To this end, Figure 2 shows the subprime interest rate and the average interest rate on below investment grade corporate bonds (“junk” bonds). Changes in the junk bond rate appear to lead changes in the subprime rate by about one quarter, but, otherwise, the two series appear more closely related than do the subprime rate and the Treasury note rate. Certainly, the levels of the two interest rates are more comparable. The absolute value of the difference between the subprime rate and the junk bond rate averages 1 percentage point over the period shown. Movements in the two interest rates also are more tied together, though some of the turning points are not perfectly synchronized. Once this slightly offset timing is taken into account, the correlation coefficient between the two series is 0.6.
It is likely that the subprime market is somewhat more closely linked to the broader capital markets than even this suggests. The junk bond rate displays an upward trend throughout the period that is much steeper than that seen in the subprime rate, and this reduces the correlation between the two series. But the differences in the trends likely reflect somewhat special circumstances, in particular, a lack of liquidity in the bond market following the Russian debt crisis in 1998 and, more recently, growing credit quality concerns, especially in the telecommunications and technology sectors (see Kwan 2001). It would not be surprising if these deviations have had a slightly different effect on the junk bond market than on a consumer credit market such as subprime lending.

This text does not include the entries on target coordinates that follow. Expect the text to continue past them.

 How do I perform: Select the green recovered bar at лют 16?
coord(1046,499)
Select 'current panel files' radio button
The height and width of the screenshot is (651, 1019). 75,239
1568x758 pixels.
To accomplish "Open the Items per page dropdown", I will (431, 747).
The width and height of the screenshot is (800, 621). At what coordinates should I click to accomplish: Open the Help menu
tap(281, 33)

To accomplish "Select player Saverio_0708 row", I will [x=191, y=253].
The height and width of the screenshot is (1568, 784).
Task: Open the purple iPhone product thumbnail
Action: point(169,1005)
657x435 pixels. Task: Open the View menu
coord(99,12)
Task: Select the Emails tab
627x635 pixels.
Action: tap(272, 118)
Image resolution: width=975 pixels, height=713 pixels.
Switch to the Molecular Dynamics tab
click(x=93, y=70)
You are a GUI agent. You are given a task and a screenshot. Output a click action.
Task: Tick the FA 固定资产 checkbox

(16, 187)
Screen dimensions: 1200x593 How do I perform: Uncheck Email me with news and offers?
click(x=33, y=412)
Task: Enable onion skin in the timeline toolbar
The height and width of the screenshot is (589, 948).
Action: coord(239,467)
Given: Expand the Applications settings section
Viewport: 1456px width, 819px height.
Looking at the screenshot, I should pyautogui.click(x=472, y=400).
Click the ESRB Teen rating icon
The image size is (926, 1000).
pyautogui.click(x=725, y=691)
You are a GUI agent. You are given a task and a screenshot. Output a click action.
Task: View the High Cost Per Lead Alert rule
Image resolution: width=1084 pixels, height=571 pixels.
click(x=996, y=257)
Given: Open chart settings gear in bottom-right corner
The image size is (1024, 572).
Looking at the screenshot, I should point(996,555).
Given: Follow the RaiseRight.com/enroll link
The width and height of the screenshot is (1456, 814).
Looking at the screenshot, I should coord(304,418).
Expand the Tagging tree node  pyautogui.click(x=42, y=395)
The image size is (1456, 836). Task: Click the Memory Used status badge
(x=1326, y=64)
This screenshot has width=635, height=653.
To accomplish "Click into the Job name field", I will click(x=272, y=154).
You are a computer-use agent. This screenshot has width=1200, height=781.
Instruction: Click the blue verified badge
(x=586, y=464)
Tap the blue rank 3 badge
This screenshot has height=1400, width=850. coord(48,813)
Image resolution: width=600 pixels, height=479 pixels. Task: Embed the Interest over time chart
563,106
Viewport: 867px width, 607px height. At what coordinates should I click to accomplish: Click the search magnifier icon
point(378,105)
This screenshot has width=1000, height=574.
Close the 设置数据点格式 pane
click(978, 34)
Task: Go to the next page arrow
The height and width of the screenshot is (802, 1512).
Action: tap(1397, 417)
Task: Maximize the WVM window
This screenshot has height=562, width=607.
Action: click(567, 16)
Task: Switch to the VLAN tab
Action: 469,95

Following the passage of the DIDMCA and the Tax Reform Act in the 1980s, subprime mortgage lending grew rapidly in the 1990s to become an important segment of both the home purchase and home equity mortgage markets. Evidence pertaining to securitization and pricing of subprime mortgages also suggests that the subprime market has become well linked with the broader capital markets, an important first step in the development of a fully competitive environment.